+++ Extrait source

Le dispositif en vigueur depuis le 1er octobre 2007, et l’absence de disposition équivalente à l’ancien article R.421-15 du Code de l’urbanisme, ne s’oppose donc pas à ce que les services administratifs octroi une adaptation mineure sans qu’elle n’ait été demandée par le pétitionnaire et ce, d’autant moins qu’a contrario ce dispositif n’intègre plus non plus de disposition équivalent à l’ancien article R.421-18 en ce qu’il disposait que « le délai d'instruction est également majoré d'un mois lorsqu'il y a lieu d'instruire une dérogation ou une adaptation mineure ».
Il reste que dans la mesure où la décision contestée dans cette affaire constituait un refus de permis de construire, l’arrêt commenté ce jour ne permet pas de résoudre une autre question : lorsque le permis de construire est accordé mais apparait méconnaitre une règle du PLU sans qu’une adaptation mineure n’ait été expressément accordée, la commune défenderesse peut elle en cas de contentieux opérer une substitution de motif en faisant valoir la possibilité d’octroyer une telle adaptation mineure ?
Il est vrai que l’article L.424-3 du Code de l’urbanisme indique que la décision « doit être motivée (…) lorsqu'elle (...) porte une dérogation ou une adaptation mineure aux règles d'urbanisme applicables » ; rédaction qui :
- si elle n’implique d’ailleurs pas elle-même qu’une adaptation mineure est nécessairement accordée ou autorisée suivant une demande présentée en ce sens par le pétitionnaire ;
- pourrait en revanche être comprise comme signifiant qu’une adaptation mineure doit nécessairement être instruite au stade de la demande puisque devant être expressément octroyée par une décision motivée et, donc, par un permis faisant état de cette adaptation.
Cela étant, l’article L.424-3 précité n’est pas propre aux adaptations mineurs mais constitue un dispositif général relatif à la forme et à la motivation des décisions statuant sur les demandes d’autorisation et, notamment, des décisions de refus alors que l’exigence de motivation de ces dernières ne s’est jamais opposée à la formation de refus tacites dans les cas visées à l’article R.424-2 du Code de l’urbanisme, ni à la possibilité pour l’autorité compétente de conforter la légalité d’un refus de permis de construire en substituant devant le juge un motif autre que celui ou ceux exposés en tant que motivation de la décision de refus expresse.

++++++

## Objectif A
Pourriez-vous recopier à l'identique, dans les enregistrements, la partie qui s'ouvre sur la ligne contenant « Click the clock icon beside 18:00 » et se ferme sur celle contenant « click(x=102, y=520) », ces deux lignes comprises, en laissant de côté les images ?
L'extrait et les enregistrements proviennent de sources différentes.

+++ Matériel fourni

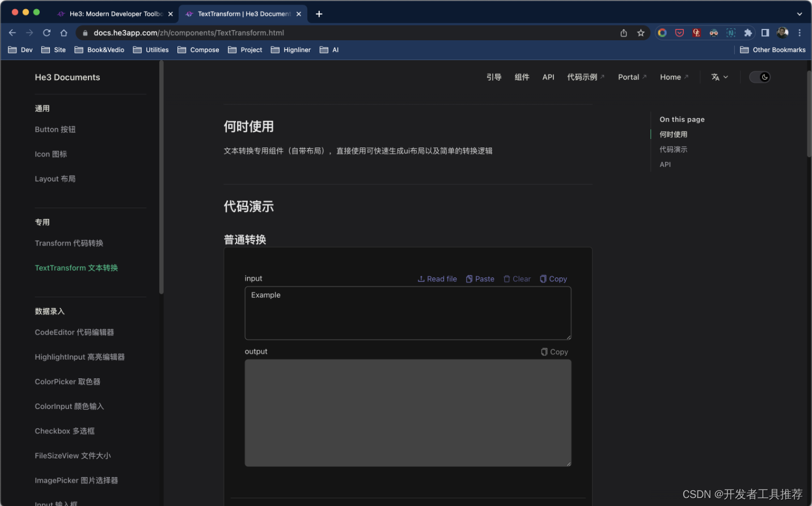Open the language selector dropdown
Viewport: 812px width, 506px height.
[x=720, y=77]
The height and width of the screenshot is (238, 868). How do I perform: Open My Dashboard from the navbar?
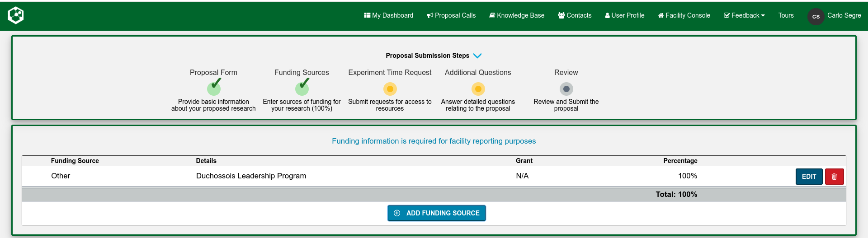point(388,15)
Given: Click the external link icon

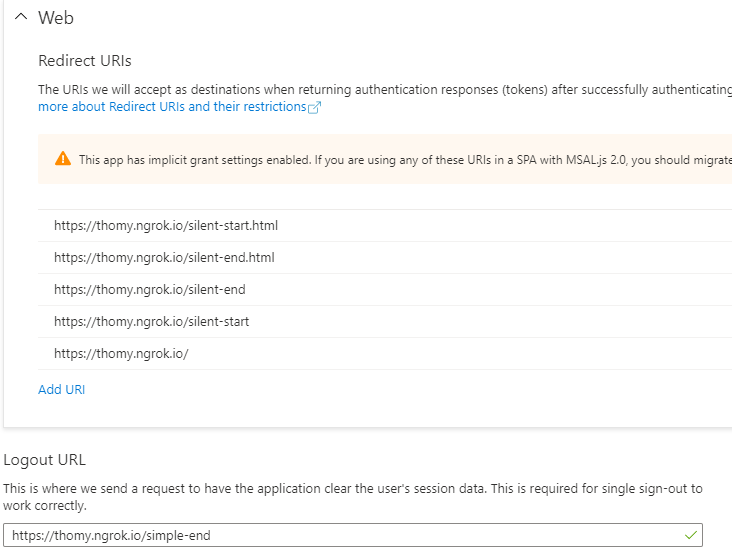Looking at the screenshot, I should pos(315,107).
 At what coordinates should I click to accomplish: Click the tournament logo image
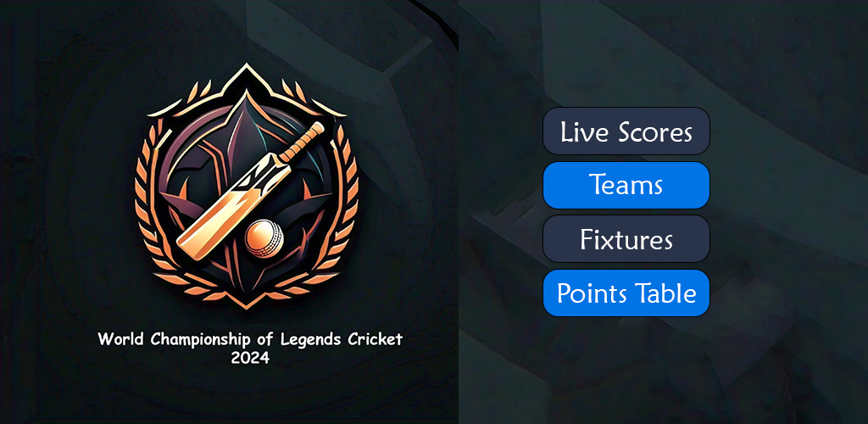247,187
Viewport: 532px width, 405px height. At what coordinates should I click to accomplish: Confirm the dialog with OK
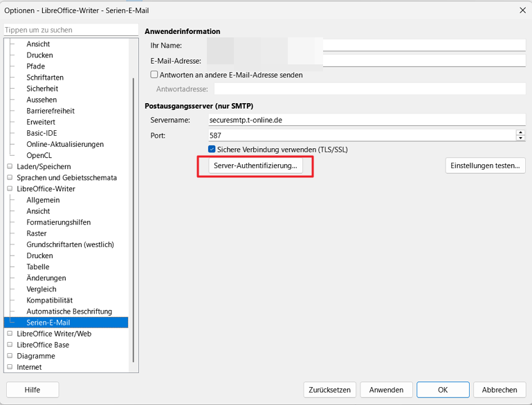click(443, 390)
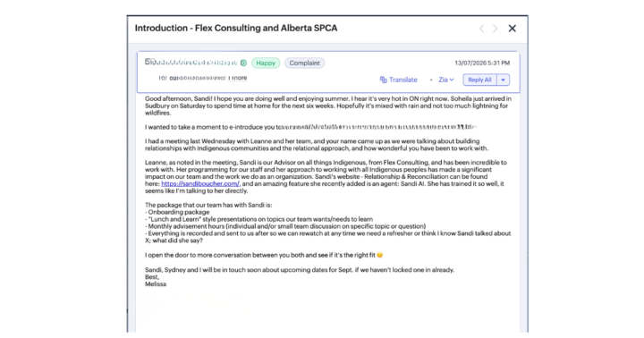The height and width of the screenshot is (338, 644).
Task: Click the sender channel icon
Action: (x=148, y=62)
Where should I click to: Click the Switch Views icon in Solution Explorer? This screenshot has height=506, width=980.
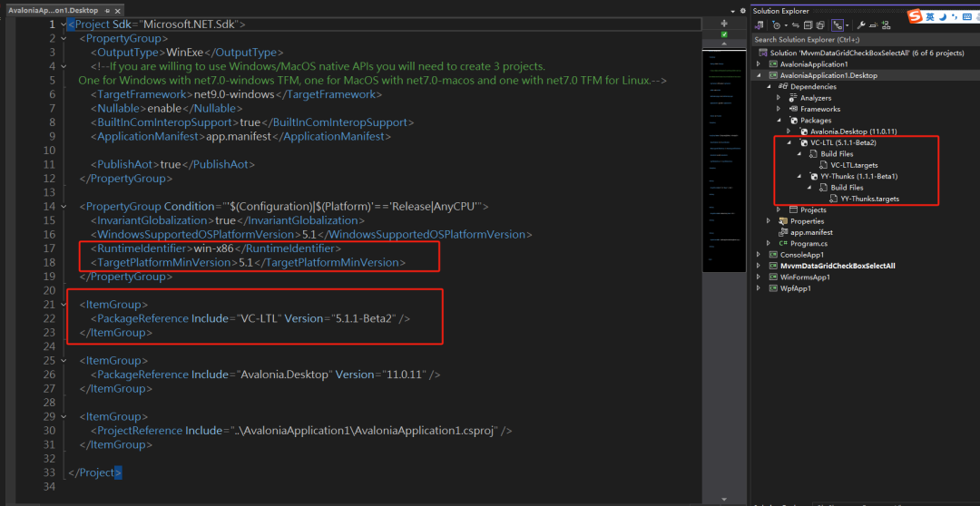coord(760,25)
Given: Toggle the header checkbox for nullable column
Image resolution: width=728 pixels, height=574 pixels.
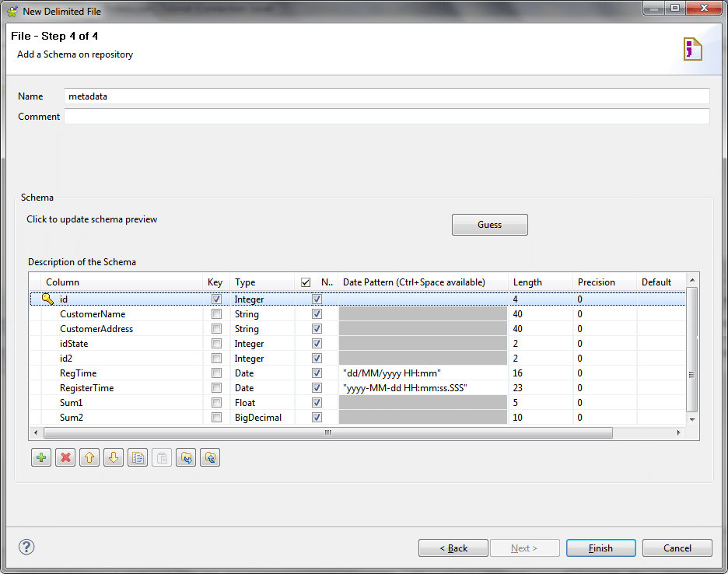Looking at the screenshot, I should click(306, 282).
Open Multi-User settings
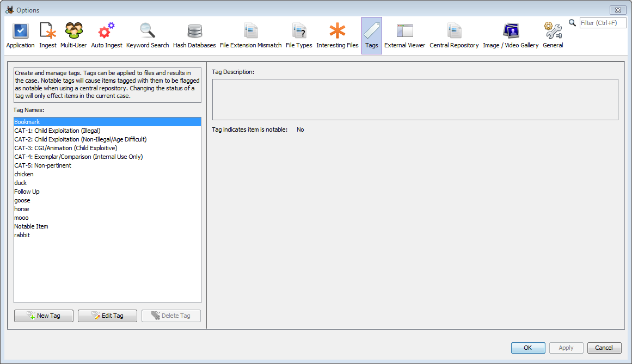632x364 pixels. [x=73, y=36]
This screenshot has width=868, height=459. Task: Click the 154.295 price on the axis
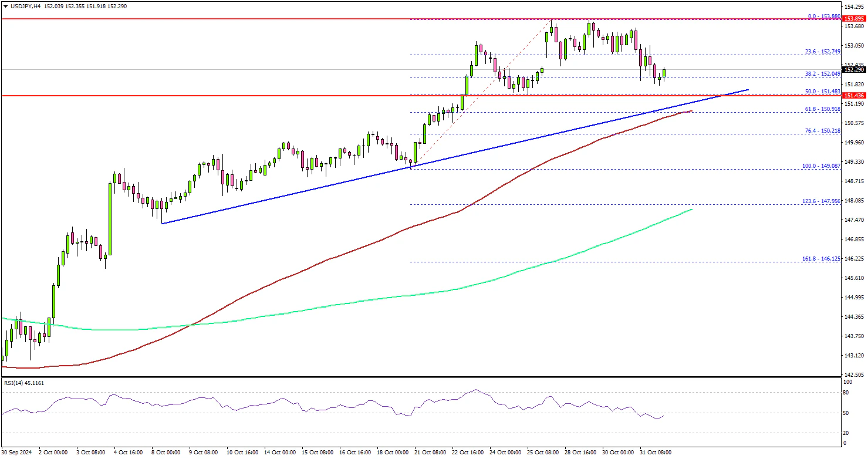click(x=854, y=7)
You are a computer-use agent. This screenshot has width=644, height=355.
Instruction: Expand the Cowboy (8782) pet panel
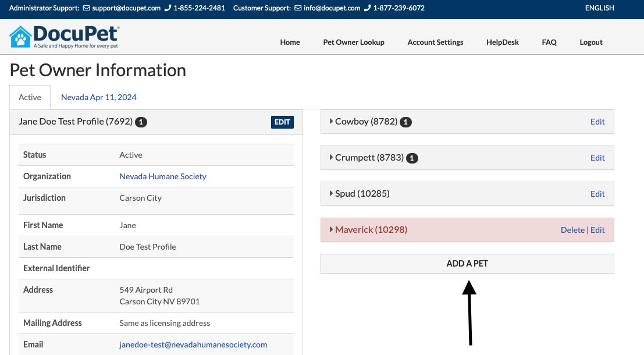point(366,122)
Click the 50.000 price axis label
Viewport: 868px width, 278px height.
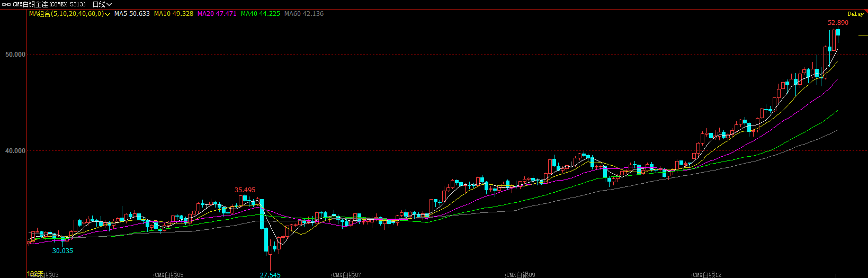(x=15, y=55)
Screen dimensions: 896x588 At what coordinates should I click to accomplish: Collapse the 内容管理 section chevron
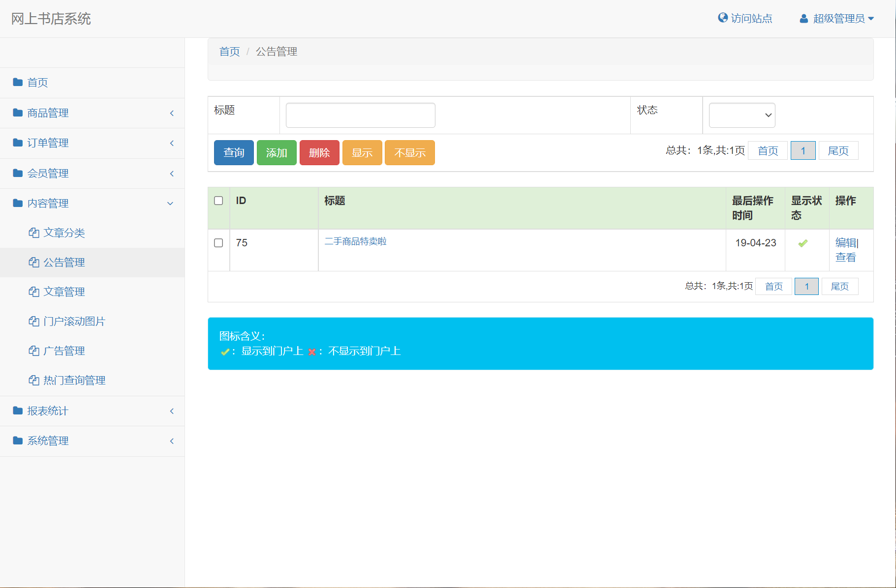(x=171, y=203)
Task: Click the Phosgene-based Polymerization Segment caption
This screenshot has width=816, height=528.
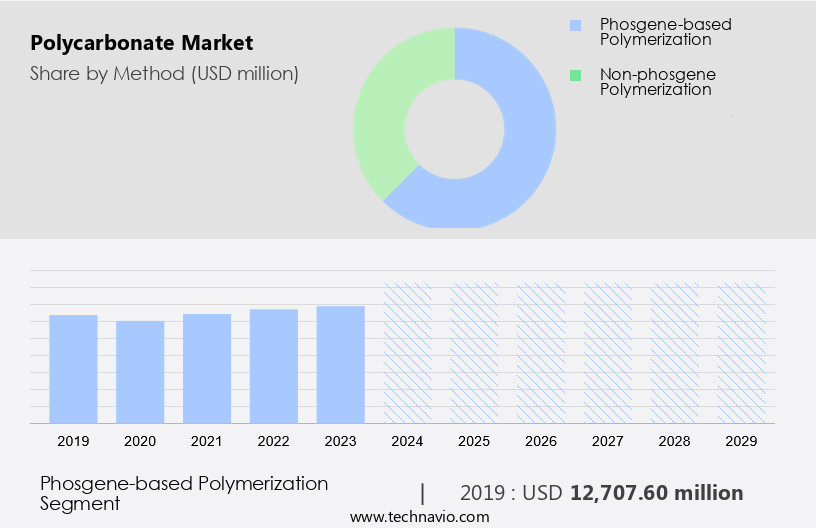Action: pos(184,493)
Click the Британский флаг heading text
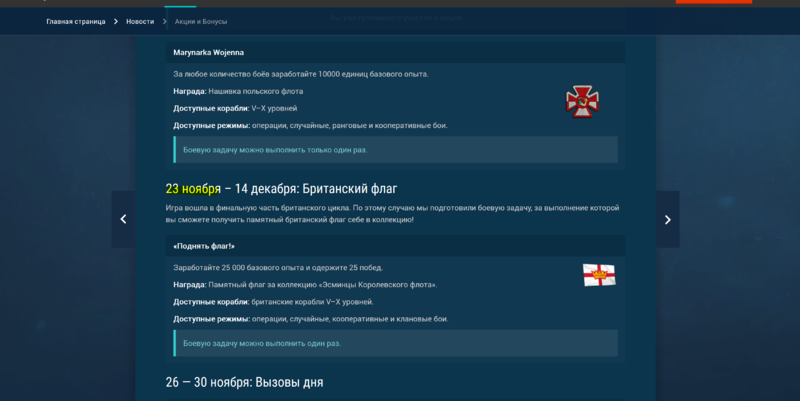Screen dimensions: 800x401 344,188
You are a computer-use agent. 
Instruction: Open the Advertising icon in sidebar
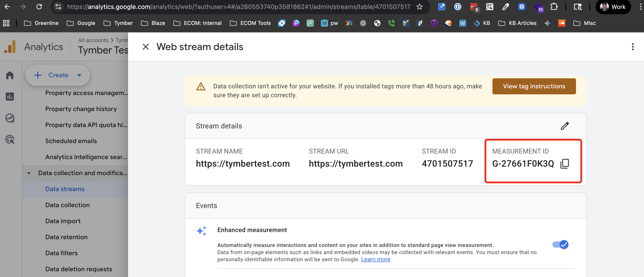pyautogui.click(x=10, y=139)
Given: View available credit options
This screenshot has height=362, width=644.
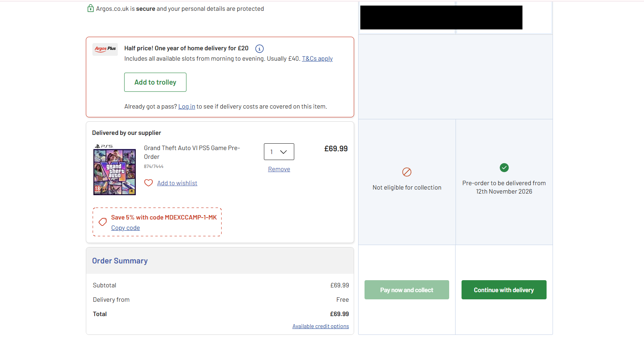Looking at the screenshot, I should (x=321, y=326).
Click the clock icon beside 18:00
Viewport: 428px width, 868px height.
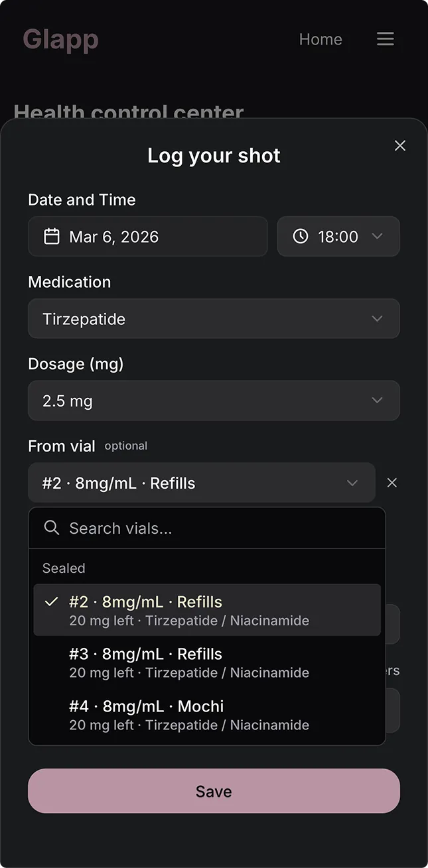300,236
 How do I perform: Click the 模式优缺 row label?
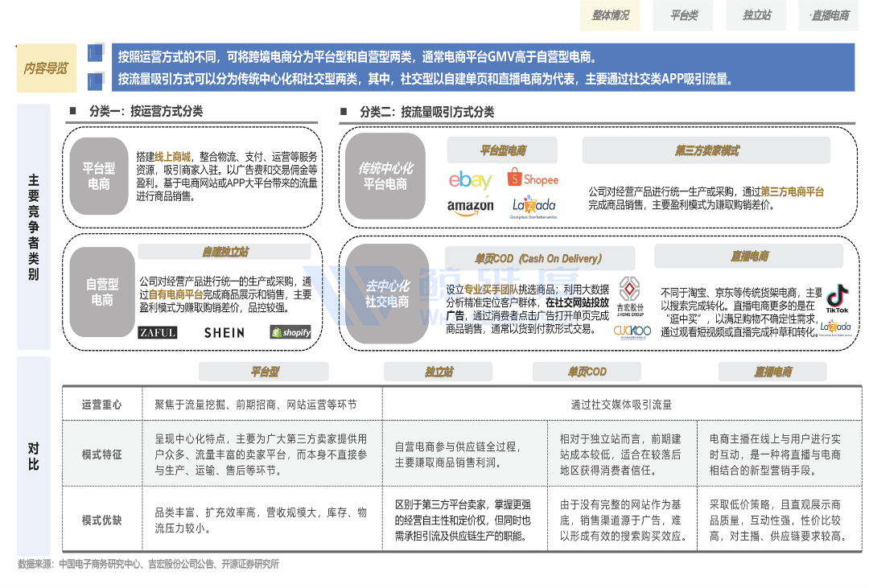click(x=102, y=520)
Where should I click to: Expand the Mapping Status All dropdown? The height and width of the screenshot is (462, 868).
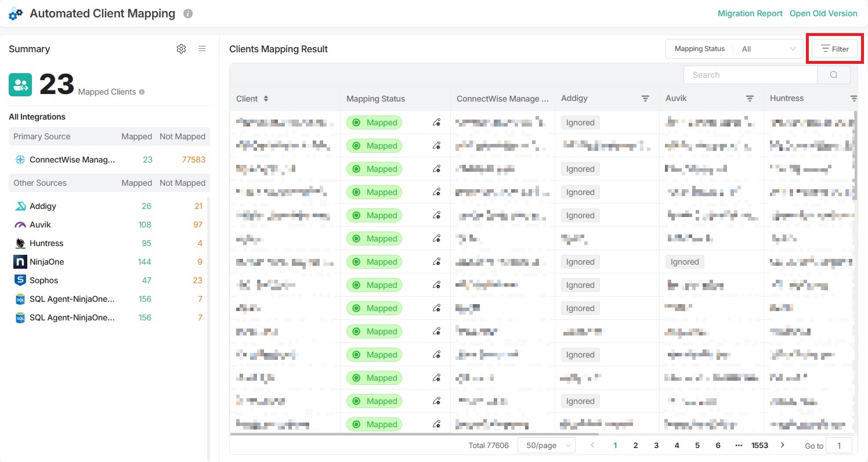point(768,49)
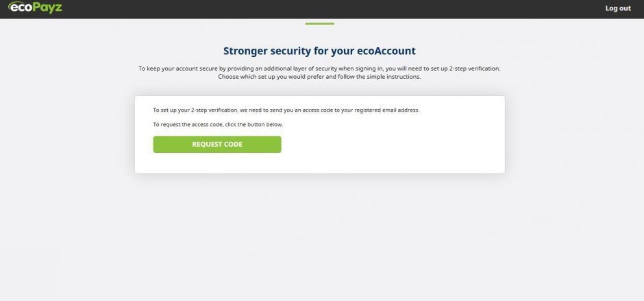Screen dimensions: 644x301
Task: Click the 'Stronger security for your ecoAccount' heading
Action: click(319, 51)
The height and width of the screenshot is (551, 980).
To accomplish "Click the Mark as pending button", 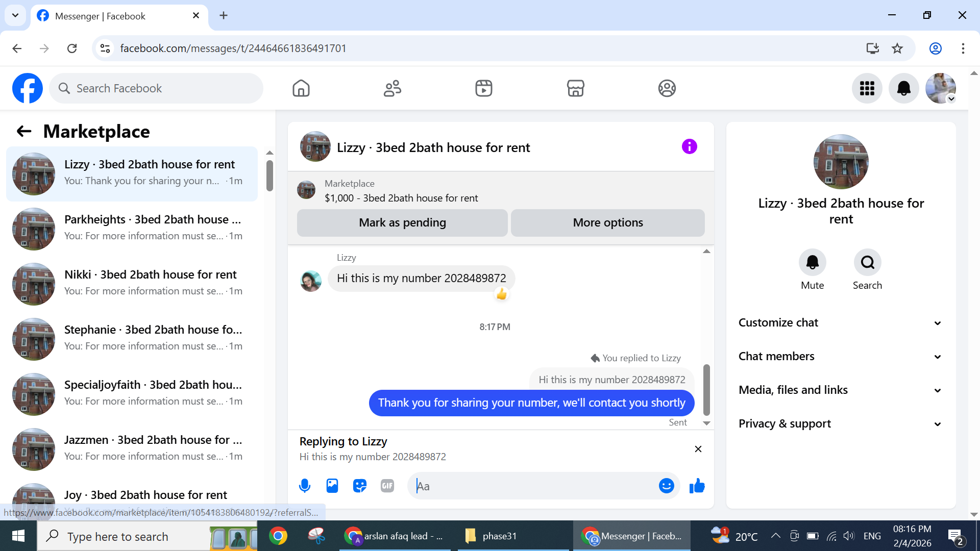I will (402, 222).
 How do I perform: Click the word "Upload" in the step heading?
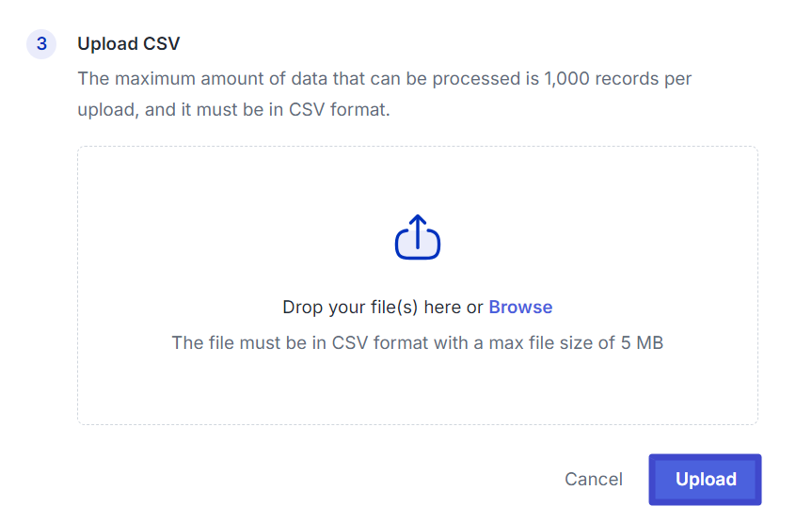tap(106, 44)
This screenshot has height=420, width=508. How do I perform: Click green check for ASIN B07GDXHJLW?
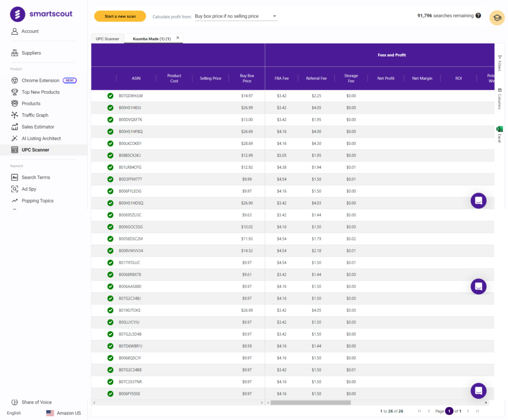[110, 96]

++++++

## Objectif B
Pouvez-vous condenser le paragraphe de l'extrait source qui commence par « Il reste que dans la mesure » tout en conservant ses faits essentiels ?

## Réponse correcte A
Click the clock icon beside 18:00
Viewport: 428px width, 868px height.
300,236
 How do I perform: Click the 模式优缺 row label?
click(x=102, y=520)

## Réponse correcte B
La décision contestée étant un refus de permis de construire, l'arrêt commenté ne tranche pas une autre question. Un permis peut avoir été accordé alors qu'il semble méconnaître une règle du PLU, sans qu'une adaptation mineure ait été expressément accordée. Dans ce cas, la commune défenderesse peut-elle, en contentieux, substituer un motif en invoquant la possibilité d'octroyer une telle adaptation ?